Tra le conseguenze negative da registrare ci sono matrimoni combinati con cittadini stranieri e il terribile traffico di donne nell’industria del sesso. Nel 2014 l’International Labour Office ha valutato in 150 miliardi di dollari i profitti annuali da tutti i tipi di traffico di esseri umani. Lo sfruttamento del lavoro forzato ha interessato 14,2 milioni di persone, mentre lo sfruttamento sessuale ha riguardato 4,5 milioni di persone. Originariamente sono state le donne asiatiche (in particolare Filippine e Thailandia) ad essere avviate più o meno forzatamente al mercato del sesso, poi il collasso dell’Unione Sovie- tica ha comportato quello che è stato definito “il commercio delle Natasha”. L’Italia è interessata anche dalla tratta delle nigeriane che ha in Castel Volturno (provincia di Caserta) il suo centro. Reclutate in Nigeria dalle cosiddette “madame”, le ragazze migranti sono costrette a prostituirsi per ripianare i debiti contratti per partire, cadendo così nella trappola del racket. L’organizzazione criminale le distribuisce in tutta Italia.
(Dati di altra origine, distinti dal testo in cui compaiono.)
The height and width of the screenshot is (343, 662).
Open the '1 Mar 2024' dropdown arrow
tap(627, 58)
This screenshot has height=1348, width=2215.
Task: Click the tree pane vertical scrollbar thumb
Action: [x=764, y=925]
Nel nostro paese, secondo una stima dell’Istat, al gennaio 2009, gli stranieri residenti erano quasi quattro milioni, ad essi si aggiungevano il 16% di immigrati senza residenza. I clandestini raggiungevano l’1,2% della popolazione italiana, un valore non eccessivo se confrontato con gli Stati Uniti, dove i clandestini raggiungono il 4%. Nel 2007 le prime tre regioni italiane per presenza di stranieri erano Lombardia, Veneto e Lazio con il 47% del totale.
Il flusso dell’emigrazione dall’Italia tra fine ‘800 e l’inizio della prima guerra mondiale è stato molto maggiore degli arrivi negli ultimi venti anni. Tra il 1907 e il 1914 sono partite più di 600 mila persone, tra il ’56 e il ’65 circa 360 mila. Le destinazioni erano soprattutto il Sud e il Nord America, in misura minore l’Australia. Erano nazioni ben più industrializzate e che comunque, offrivano più occasioni rispetto al meridione o ad alcune zone del centro come l’Abruzzo. La partenza degli italiani alleggeriva la pressione della miseria, specie nei periodi di crisi economica. Negli ultimi due decenni, l’Italia è stata luogo di destinazione e di transito dei migranti, ma anche di partenze. Si parla spesso di “fuga di cervelli”, problema rilevante dovuto alla scarsità, rispetto al numero dei laureati specializzati, dei posti di ricerca e di lavoro tecnologicamente avanzato. Dopo la crisi del 2008, però, da alcuni paesi mediterranei europei, come Grecia, Spagna e Italia si sono verificate, con flussi annuali rilevanti, nuove emigrazioni: si tratta soprattutto di giovani in cerca di lavoro e di migliori prospettive.